I was, mistakenly as it turns out, under the impression that this book was an actual account with real people, of the part reckless casino type wheeling-and-dealing on the back of idiocy in the mortgage markets, had on inflicting mayhem and meltdown to the global financial markets. I soon discovered it wasn't and fictitious names had been given to all mentioned on the grounds of avoiding embarrassment to those involved.

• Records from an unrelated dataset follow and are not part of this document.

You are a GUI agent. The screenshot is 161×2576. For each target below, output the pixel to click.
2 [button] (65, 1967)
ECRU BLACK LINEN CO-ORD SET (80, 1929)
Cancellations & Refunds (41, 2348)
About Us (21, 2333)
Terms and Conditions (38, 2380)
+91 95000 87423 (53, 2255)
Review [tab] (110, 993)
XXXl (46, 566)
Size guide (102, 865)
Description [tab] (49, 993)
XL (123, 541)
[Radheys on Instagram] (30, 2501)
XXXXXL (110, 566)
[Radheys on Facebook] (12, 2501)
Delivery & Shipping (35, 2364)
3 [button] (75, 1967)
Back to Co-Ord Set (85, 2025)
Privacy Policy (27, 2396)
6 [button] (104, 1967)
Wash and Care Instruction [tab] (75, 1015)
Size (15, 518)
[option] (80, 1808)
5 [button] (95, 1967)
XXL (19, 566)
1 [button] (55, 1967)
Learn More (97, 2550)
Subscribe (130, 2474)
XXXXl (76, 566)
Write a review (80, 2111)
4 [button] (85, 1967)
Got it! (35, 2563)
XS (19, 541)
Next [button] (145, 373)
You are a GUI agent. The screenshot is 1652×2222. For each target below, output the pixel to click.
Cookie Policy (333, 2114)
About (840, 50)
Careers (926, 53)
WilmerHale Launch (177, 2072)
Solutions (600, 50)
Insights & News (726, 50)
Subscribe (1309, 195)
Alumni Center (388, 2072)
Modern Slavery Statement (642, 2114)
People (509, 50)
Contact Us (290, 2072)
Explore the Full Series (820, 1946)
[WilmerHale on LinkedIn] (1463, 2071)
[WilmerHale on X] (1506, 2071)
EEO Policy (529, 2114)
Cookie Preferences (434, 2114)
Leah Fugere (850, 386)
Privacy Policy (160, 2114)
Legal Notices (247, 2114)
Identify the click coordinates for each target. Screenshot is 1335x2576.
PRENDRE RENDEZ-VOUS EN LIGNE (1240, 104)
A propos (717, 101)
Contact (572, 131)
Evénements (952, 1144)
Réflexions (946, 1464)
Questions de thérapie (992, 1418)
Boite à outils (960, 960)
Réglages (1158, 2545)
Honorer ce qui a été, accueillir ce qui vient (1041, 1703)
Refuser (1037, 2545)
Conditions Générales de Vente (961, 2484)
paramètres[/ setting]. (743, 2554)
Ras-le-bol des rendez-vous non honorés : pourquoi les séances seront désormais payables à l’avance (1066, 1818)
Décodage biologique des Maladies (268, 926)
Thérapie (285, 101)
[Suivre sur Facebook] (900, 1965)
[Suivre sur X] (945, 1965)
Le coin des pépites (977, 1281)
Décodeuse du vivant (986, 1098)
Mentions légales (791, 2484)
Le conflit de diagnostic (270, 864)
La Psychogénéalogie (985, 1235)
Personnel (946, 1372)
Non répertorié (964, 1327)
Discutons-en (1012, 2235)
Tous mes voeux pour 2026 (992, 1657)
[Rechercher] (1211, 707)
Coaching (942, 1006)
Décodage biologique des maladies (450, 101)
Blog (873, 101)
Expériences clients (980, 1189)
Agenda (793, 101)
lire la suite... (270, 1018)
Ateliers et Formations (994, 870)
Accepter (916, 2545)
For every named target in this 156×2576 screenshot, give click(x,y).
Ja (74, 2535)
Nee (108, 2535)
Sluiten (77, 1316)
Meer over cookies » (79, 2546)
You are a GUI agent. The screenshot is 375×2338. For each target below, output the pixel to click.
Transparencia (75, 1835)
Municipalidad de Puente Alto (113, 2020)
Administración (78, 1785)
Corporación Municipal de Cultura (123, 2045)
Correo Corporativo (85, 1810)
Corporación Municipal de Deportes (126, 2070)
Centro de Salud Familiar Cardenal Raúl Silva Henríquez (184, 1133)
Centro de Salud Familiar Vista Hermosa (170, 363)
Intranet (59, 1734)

There have been many good and not so good books covering this shameful debacle in the past few years in which just about every character involved, (and their every dastardly, slipshod and negligent business practice exposed, discussed and analysed almost endlessly), has been named and in many cases shamed. So why the coyness here? Why was this attempt made to give anonymity to a selected bunch of friends and colleagues? I am not aware of any other serious commentator on this subject matter having granted anonymity to those involved. I find that 'some part' fact and 'some part' fiction not conducive to credibility.
And what is the generic name of this hybrid of 'actuality' and 'opus of imagination'? 'FacFic', 'FicFac' or ''Fac'n'Fic", perhaps, but all best said slowly. And, in which book list would it appear under, 'Fiction', 'Non-Fiction' or a new classification 'Non-Fiction-Fiction'?
I am afraid that as soon as I realised that Mr Ishikawa (if that is actually his name) was on an 'anonymity kick' my interest waned very quickly although I did read some of the authors explanation of derivative forms and found them to be as well and even better explained than attempts in some other books and for that alone I arrive at a 2 star rating.